* _PASSAGE CHOISI_
On n’aurait pas une idée complète de ce que fut Mme de Lafayette au service de Madame Royale, si l’on ne mentionnait les fonctions de maîtresse de la garde-robe qu’elle remplissait régulièrement, parmi tant d’autres, et où elle ne déployait pas moins de talent que dans le maniement des affaires d’état. Robes, gants, parfums, éventails, il n’était rien qui ne fût choisi, commandé, expédié par elle. Dans sa correspondance remplie des matières les plus hautes, elle donnait encore place à des consultations de mode. C’était un agent universel.

* _BLOC DE DONNÉES_
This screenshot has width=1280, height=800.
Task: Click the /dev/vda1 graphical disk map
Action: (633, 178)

* _TRAVAIL DEMANDÉ_
Recopiez le passage sur Mme de Lafayette en partant des mots « On n’aurait pas » et en vous arrêtant après « un agent universel. ». Substituez-y « rubans » à « gants ».

* _CORRIGÉ_
On n’aurait pas une idée complète de ce que fut Mme de Lafayette au service de Madame Royale, si l’on ne mentionnait les fonctions de maîtresse de la garde-robe qu’elle remplissait régulièrement, parmi tant d’autres, et où elle ne déployait pas moins de talent que dans le maniement des affaires d’état. Robes, rubans, parfums, éventails, il n’était rien qui ne fût choisi, commandé, expédié par elle. Dans sa correspondance remplie des matières les plus hautes, elle donnait encore place à des consultations de mode. C’était un agent universel.